This book is a compilation of 40 of my published articles about teaching, learning and education over the last few years. All have been published on a leading Australian and New Zealand teaching and education web site, EducationHQ. They are pretty much in the order of first publication.
Most of the articles were reasonably well received, although it must be said, some were controversial and some attracted various amounts of disagreement. The articles range from the discussion of various teaching, learning and education topics to, something a bit different, a haiku series about a school day as might be written by a schoolchild. They cover a lot of different areas, but are all focused around education matters.
I have brought all the articles together mainly for a desire to have them all in one place for easy access. I hope that anyone interested in teaching, learning and education who does not know about EducationHQ, or does not have access to the web site, will find them useful.
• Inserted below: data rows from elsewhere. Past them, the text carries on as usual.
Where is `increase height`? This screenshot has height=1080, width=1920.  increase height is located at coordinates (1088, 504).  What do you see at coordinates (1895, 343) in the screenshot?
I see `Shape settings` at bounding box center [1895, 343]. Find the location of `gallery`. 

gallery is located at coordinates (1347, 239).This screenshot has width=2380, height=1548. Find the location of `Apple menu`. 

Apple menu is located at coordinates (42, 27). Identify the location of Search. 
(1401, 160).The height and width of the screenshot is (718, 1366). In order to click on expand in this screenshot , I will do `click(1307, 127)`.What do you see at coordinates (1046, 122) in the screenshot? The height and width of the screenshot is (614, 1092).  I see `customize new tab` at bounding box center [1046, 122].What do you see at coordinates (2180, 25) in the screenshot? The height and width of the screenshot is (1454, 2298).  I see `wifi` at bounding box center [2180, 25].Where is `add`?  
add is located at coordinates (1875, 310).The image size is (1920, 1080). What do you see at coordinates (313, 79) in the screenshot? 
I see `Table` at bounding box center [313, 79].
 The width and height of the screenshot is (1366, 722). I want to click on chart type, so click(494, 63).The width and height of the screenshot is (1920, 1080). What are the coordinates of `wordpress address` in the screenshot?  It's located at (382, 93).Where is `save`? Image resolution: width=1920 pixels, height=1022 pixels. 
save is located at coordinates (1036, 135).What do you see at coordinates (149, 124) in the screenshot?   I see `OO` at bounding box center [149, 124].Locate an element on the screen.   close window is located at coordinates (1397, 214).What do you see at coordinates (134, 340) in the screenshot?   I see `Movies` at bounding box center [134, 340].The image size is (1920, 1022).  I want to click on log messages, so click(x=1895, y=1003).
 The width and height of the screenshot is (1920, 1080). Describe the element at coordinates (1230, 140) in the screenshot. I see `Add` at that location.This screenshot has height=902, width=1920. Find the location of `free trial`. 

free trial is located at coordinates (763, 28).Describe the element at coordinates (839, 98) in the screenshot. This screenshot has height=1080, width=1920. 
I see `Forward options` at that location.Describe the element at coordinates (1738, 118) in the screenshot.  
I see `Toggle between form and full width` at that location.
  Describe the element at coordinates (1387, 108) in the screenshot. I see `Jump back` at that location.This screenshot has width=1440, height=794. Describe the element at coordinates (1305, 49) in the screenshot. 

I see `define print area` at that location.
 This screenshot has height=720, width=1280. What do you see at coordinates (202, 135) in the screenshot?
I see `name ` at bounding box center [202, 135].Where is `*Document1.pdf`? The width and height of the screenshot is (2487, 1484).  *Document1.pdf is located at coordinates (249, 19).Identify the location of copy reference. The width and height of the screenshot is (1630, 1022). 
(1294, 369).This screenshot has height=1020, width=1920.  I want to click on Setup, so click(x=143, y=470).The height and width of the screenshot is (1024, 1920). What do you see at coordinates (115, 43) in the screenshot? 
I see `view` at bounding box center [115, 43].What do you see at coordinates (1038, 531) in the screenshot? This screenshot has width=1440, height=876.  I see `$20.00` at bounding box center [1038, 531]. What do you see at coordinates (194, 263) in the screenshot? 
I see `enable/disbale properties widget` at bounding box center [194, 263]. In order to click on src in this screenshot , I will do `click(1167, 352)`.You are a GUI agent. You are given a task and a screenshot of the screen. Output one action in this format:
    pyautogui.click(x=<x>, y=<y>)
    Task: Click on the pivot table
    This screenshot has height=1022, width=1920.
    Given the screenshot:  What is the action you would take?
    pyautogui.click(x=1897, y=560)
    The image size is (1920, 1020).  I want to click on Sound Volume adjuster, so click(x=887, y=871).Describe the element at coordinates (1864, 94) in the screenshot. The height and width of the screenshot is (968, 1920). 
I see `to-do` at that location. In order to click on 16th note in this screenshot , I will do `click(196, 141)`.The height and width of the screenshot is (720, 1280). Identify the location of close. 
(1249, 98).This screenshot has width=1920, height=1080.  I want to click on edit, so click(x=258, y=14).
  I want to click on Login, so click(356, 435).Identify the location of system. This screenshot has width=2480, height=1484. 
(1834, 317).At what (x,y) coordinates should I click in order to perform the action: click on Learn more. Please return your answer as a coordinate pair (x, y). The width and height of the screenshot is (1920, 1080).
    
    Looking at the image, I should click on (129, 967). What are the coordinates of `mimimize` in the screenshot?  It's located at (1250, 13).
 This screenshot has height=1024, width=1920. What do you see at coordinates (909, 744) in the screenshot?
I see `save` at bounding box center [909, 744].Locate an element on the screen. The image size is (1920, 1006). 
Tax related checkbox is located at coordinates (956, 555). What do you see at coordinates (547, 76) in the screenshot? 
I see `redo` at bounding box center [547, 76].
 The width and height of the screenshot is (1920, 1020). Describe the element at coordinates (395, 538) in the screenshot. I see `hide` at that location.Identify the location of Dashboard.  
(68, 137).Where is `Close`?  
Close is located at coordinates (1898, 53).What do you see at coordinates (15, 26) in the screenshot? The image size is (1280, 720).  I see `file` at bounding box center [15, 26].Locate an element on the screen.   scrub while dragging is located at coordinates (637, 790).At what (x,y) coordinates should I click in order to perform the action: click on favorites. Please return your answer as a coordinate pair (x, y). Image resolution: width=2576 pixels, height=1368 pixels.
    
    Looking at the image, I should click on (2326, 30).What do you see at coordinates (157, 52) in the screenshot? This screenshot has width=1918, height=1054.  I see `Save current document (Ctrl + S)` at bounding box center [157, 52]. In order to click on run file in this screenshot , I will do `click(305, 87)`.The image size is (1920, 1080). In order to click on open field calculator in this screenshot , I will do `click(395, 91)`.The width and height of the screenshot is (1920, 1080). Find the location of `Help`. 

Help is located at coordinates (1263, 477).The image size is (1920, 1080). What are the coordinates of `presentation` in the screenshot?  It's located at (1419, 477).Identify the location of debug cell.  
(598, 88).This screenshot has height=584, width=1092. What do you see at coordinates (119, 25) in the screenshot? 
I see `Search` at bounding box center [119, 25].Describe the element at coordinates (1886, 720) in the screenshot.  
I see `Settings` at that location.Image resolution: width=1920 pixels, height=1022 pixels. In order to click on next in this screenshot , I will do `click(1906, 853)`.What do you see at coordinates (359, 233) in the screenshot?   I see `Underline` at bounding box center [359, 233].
I hope that you find this book useful, or at least interesting enough to read and think about. If you are involved with education I hope that you find the articles useful, in one way or another. If the articles make you think, whether or not you agree with me (these are, after all my opinions, and I don't expect you to agree with me about everything), I will have achieved something that I think is worthwhile.
Against Phonetic Spelling
Many people have proposed that words be spelt phonetically, that is, how they sound. Mostly phonetic spelling is suggested because, it is claimed, it would be easier to read and would take away some of the odd spellings of English words. This, it is again claimed, would make it easier for children to learn to spell.
However, it seems to me, that those people who want phonetic spelling have not thought through all the problems that would be created by it. The problem is that different people pronounce some words differently and so would spell them differently phonetically. Amongst people who speak English there are many different types of accents and thus pronunciations.
For instance, many words are pronounced differently in the north of England from the south. Similarly in the United States. Some countries have few variations due to different accent, such as Australia, but there are still a few differences: For instance the way people in some states pronounce ‘film’ and ‘school’.
These differences of accent and pronunciation would mean that the speaker would want to spell the words differently. Thus, different countries, and even different areas of some countries, would develop different spellings. English would then become fragmented and English speakers in different countries would have difficulties communicating with each other. At least with one standard written English the various English writers can communicate in writing if not in speech. Phonetic spelling would only work if everyone spoke with the same accent and pronunciation.
For example, consider the word ‘path’. Some people pronounce it with a short ‘a’ as in can: They would spell it in the current way, that is, ‘path’. Some people pronounce ‘path’ with a ‘long a’ as in cart: They would spell it phonetically as ‘parth’. Yet others pronounce ‘path’ with a ‘short e’ type sound as in bet: They would spell in phonetically as something like ‘peth’.
These examples show that using phonetic spelling the English language would soon diverge into many difference forms which would make it difficult for people from different backgrounds to communicate with each other in writing as now sometimes happens in their speaking with different pronunciations.
Next consider words that are pronounced the same but spelt differently, such as ‘sail’ and ‘sale’. Presumably they would both be spelt phonetically as ‘sayl’ or something similar. If the captain of a ship were to see a sign saying “Sayl on!” he would be confused. He wouldn’t know whether he should up-anchor and start his voyage or rush out and buy a bargain. Such phonetic spelling will only result in confusion for everyone.
Thus spelling words phonetically would fragment the English language and create difficulties and confusion in communication between people. Communication between different people in different countries is difficult enough as it is without making it harder. Making communications between peoples more difficult is a step backwards. We should be aiming to promote communications and understanding between different peoples in different countries not make it more difficult.
I doubt that phonetic spelling would help children learn to spell. They would want to spell words the way they say them. If this did not happen to be the accepted pronunciation then their writing would become illegible to other readers who say the words differently.